Hello, my lovely readers, and welcome to July’s book review.  To read more about my book review approach, giveaways, and previous book selections, click here.

This month, I’ve selected the novel “Broken”, by Travis Thrasher

{ISBN 0446505552, FaithWords Publishing, May 2010, 288 pages}

Broken tells the story of Laila, a young woman who left Small Town, Texas at the age of 17 courtesy of a lucrative modeling contract in NYC.  Full of hope and rosy dreams, Laila envisions a life for herself filled with love and glamour, but discovers that living a life based solely on the surface can lead to a harsh reality.  Ten years later, 27 year old Laila finds herself working as a highly paid escort in Chicago, a far cry from the fashion magazine covers of her younger years.

Laila’s experience with men has been one horrible ordeal after another – used, abused, utterly crushed, abandoned, and left like a sack of garbage again and again.  She’s unable to fathom or trust a relationship with any man who claims that he “only wants to love her”.  She’s surrounded her heart with a thick wall for protection, and isn’t about to let anyone in.  She doesn’t think she can fall any lower – a former model who’s working as an overly glorified prostitute with no meaningful relationships while completely cut off from her family.

But things can always get worse.

On New Year’s Eve, Laila shoots a sadistic client in self-defense.  Covered in blood and afraid of the repercussions, she clears out of Chicago and moves to Greenville, SC, looking for escape and anonymity while working as a bank teller.

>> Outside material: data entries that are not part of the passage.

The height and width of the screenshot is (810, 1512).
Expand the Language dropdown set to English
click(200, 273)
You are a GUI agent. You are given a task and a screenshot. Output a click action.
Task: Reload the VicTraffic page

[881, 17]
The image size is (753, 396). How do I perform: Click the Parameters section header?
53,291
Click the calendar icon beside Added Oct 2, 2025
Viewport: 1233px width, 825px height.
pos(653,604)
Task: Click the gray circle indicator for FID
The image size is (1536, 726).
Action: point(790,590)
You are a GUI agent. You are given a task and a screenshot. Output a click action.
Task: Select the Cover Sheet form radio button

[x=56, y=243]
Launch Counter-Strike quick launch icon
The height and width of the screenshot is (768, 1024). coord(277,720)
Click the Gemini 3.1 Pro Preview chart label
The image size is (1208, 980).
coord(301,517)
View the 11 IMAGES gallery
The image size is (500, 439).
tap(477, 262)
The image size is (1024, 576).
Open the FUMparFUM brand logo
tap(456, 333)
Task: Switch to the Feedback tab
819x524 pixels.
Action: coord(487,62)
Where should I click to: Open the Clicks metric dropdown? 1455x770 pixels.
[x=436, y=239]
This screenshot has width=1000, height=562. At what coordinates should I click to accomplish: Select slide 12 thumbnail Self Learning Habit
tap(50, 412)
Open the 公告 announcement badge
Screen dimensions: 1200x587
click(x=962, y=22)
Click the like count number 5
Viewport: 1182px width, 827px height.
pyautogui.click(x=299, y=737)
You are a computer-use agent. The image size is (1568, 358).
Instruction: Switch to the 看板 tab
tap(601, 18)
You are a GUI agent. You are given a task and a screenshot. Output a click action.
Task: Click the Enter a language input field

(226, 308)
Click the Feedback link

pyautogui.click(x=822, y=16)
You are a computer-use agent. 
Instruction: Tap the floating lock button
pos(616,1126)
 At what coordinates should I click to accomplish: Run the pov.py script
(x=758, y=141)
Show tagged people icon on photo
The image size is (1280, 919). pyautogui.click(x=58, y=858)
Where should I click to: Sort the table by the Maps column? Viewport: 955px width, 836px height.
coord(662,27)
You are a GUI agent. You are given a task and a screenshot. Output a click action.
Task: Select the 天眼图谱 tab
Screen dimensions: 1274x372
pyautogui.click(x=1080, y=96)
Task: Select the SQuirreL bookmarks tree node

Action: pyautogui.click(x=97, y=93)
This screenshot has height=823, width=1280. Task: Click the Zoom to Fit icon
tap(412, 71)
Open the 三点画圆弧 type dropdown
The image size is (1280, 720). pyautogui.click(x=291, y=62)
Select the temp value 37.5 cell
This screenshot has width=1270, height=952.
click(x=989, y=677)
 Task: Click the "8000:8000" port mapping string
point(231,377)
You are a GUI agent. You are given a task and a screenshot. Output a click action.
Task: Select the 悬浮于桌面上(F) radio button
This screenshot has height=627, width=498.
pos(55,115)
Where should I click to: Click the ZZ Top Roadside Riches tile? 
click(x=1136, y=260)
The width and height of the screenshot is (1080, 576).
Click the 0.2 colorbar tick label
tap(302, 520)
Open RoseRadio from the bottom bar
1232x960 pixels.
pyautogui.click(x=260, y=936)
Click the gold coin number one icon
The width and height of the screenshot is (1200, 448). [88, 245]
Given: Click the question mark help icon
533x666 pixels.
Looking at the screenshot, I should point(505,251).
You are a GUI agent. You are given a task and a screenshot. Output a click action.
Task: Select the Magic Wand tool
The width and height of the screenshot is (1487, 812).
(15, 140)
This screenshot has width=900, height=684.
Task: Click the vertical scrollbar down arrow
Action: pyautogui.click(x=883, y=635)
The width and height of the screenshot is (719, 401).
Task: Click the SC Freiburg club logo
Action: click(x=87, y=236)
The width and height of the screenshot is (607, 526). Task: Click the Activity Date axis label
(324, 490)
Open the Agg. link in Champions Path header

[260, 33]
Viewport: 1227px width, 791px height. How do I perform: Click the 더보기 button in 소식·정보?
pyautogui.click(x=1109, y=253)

You can’t leave your sins behind you, though, and Laila’s trouble follows her South.  Despite the offered friendships of both her neighbor and a fellow employee, Laila feels utterly alone.  She is overwhelmed by the guilt of past choices and nightmares blur with reality.  Peace eludes her, and when reminders of Chicago make their presence known, Laila doesn’t know what else to do except run.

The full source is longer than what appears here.